Firstly the images are edited in Lightroom. I am keeping them nice and bright (so keeping exposure high), adjusting the whites and blacks as necessary for each image. I am then adjusting the clarity and vibrance slides to +20 for each. I am doing this for every image. Then I am adjusting some saturations, mainly the blue skies – some are a bit more dull than others and a slight adjustment (increase of blue/cyan) selectively adding some saturation is lifting the images and also giving them all a more consistent look, which I want for my typological slant.
The images are then taken into Photoshop. Initially I used the smart object option but I found it wasn’t necessary as I have gained confidence in my processing techniques. I then use the heal tool (saving first as a _edit.tif file) to remove any dust spots in the sky (zoomed into 100%). Then comes the use of the perspective crop tool which is super powerful and easy to use. I use this to correct the perspective which causes my houses to ‘lean’ back slightly. The fine grid helps me to line up my verticals, and I also check my horizontals and make adjustments there if necessary. This has reminded me that I need to leave ‘space’ around my subject when shooting with wide lenses so that I can correct the perspective later on.
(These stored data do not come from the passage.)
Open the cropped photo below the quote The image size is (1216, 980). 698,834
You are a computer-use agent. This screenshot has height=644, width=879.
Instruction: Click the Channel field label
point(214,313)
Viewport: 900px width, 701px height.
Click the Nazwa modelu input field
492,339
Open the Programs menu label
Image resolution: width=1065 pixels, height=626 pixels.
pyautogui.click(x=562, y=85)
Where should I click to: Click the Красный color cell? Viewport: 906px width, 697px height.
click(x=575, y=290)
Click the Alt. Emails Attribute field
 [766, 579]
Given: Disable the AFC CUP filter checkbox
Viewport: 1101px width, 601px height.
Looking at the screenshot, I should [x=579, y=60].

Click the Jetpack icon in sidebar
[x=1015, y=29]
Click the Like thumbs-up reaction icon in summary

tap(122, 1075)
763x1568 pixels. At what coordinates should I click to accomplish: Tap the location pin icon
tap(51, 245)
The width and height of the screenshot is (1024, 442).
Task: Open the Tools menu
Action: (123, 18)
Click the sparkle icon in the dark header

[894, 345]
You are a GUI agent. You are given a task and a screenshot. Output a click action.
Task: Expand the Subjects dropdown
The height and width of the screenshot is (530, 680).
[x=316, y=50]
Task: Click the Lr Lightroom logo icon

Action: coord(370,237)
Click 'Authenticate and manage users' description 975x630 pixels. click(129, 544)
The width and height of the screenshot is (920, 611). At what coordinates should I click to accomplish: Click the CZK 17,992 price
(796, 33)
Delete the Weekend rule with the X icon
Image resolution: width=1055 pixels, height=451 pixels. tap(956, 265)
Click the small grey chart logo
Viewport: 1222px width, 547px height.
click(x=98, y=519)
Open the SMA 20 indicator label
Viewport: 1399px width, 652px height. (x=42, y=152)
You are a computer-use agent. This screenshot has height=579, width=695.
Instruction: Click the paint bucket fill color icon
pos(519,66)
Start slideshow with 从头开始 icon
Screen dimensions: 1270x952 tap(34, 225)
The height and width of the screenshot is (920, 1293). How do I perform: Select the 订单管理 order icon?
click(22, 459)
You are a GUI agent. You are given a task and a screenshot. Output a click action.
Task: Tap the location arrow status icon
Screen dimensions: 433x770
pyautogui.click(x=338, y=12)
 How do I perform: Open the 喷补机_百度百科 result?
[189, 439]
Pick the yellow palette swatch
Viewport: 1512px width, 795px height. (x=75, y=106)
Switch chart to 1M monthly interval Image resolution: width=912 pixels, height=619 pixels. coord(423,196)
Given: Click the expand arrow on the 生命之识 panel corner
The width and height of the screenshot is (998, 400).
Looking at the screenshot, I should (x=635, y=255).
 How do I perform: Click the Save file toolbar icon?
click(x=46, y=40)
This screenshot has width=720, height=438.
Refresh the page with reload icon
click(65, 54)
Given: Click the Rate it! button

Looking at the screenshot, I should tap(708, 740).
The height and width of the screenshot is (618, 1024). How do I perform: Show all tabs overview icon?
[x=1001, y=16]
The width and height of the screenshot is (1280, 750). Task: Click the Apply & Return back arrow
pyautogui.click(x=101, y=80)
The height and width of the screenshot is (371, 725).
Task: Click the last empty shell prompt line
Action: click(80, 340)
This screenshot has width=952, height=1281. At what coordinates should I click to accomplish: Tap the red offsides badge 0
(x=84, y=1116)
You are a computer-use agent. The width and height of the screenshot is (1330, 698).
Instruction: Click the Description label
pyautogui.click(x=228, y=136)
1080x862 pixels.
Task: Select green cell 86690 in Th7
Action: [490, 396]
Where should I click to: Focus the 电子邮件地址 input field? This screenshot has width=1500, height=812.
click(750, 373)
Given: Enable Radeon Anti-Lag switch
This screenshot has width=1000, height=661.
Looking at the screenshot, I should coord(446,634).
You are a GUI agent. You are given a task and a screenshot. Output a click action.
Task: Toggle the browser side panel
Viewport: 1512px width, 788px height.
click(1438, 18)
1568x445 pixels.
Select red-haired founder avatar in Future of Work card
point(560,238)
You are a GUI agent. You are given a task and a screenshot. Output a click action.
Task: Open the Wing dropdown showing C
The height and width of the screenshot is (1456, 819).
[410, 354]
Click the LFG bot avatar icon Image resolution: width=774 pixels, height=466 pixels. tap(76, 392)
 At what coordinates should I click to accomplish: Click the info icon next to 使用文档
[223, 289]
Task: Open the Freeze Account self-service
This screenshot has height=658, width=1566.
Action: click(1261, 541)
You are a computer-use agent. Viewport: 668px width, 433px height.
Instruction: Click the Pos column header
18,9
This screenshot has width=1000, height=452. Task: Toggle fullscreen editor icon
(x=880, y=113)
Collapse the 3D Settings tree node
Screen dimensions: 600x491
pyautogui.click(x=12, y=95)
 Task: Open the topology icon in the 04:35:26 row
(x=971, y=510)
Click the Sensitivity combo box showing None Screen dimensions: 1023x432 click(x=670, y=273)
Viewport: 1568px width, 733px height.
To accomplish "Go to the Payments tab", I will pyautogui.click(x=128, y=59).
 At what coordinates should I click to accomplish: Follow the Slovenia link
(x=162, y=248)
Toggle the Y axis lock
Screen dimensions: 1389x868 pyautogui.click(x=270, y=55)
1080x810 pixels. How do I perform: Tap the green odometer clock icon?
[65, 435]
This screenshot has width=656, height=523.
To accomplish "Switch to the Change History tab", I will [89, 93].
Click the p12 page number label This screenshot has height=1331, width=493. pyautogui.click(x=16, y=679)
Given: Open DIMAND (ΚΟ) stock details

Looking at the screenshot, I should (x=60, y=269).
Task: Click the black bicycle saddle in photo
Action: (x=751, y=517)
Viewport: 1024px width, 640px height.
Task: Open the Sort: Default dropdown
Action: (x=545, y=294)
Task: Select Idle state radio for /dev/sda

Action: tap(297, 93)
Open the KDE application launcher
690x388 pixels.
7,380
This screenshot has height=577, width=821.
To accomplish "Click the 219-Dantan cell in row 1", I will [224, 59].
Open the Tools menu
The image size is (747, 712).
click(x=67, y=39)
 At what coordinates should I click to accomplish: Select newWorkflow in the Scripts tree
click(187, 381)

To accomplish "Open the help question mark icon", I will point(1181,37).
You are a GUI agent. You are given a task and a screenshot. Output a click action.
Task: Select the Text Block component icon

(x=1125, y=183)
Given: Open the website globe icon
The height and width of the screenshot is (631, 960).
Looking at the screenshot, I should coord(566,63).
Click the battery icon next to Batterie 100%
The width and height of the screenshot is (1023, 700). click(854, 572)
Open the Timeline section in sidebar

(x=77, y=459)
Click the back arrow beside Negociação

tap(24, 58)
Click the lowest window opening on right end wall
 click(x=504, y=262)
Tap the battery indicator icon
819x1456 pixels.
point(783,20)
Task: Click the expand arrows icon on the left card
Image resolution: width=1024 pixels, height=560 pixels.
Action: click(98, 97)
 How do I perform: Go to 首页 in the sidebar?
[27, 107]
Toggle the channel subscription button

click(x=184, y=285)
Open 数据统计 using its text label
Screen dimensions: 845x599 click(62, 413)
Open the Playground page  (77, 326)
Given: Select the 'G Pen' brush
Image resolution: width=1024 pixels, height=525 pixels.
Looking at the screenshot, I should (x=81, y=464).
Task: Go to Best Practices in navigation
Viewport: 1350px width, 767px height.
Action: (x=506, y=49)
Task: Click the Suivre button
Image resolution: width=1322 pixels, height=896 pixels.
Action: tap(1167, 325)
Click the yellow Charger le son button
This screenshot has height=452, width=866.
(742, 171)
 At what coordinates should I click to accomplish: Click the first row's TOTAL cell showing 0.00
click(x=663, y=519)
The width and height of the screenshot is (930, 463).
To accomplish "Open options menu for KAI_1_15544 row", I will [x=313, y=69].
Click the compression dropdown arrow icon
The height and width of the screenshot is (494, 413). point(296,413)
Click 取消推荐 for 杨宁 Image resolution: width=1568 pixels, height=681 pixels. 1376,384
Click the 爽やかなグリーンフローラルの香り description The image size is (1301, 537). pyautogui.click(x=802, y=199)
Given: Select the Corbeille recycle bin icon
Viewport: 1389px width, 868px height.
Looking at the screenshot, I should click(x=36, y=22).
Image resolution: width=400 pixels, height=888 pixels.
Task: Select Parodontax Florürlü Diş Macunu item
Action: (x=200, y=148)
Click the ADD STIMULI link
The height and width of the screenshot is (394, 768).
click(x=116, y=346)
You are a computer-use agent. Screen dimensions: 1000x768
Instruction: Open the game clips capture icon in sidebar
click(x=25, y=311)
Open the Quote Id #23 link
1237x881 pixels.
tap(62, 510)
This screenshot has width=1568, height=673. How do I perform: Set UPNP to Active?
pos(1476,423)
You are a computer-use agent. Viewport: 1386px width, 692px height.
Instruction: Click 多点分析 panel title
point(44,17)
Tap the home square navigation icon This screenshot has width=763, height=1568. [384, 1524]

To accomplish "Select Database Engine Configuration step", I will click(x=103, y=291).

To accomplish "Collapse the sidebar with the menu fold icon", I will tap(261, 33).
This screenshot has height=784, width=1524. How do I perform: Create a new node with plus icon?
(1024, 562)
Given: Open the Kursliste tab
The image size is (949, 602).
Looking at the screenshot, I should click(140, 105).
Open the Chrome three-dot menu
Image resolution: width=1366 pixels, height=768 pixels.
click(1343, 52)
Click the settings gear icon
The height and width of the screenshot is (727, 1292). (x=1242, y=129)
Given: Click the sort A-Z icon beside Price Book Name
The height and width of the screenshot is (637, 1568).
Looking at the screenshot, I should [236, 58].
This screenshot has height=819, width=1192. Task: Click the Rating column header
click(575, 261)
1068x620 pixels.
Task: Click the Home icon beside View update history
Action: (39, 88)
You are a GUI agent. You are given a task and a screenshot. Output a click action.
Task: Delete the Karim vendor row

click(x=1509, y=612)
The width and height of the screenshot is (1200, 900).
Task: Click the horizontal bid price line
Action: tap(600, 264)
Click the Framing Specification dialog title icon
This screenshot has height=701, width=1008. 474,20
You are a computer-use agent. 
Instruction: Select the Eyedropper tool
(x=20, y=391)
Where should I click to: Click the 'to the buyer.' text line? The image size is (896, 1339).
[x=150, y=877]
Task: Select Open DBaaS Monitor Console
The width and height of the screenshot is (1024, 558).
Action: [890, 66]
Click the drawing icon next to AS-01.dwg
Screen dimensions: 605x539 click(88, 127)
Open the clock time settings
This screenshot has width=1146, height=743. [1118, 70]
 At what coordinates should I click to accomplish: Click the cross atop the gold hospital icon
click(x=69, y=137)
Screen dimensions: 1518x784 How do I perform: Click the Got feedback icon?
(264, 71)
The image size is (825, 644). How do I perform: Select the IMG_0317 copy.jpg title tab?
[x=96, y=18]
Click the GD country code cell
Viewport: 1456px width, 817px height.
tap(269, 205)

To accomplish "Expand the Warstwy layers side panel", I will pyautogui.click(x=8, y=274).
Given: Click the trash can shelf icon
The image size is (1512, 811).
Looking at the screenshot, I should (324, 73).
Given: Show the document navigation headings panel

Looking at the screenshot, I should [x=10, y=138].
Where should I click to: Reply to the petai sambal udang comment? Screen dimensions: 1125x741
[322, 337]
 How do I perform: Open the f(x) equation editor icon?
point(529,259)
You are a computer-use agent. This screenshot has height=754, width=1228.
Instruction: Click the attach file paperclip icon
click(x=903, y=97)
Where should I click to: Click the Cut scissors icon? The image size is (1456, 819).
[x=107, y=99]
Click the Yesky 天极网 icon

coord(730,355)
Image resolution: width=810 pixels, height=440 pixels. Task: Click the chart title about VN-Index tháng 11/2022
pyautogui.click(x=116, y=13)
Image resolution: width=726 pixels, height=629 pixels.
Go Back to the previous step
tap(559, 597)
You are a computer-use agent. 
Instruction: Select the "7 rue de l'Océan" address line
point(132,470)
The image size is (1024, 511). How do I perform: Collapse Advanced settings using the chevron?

I find this tool to be really useful and rewarding to use!!
|Removing dust spots - an example|
|Using the Perspective crop tool - an example.|
|Using the Perspective crop tool - an example|
|Using the Perspective crop tool, in particular the grid lines on the bricks - an example|
I then save my images and they turn up in Lightroom automatically which is a nice feature. I’m keeping them all in a collection so I can easily see the group together.
I had a nice discovery with one image (displayed below). I hadn’t before noticed the inclusion at the top of the Jacaranda tree of the birds in the nest. A nice discovery to make!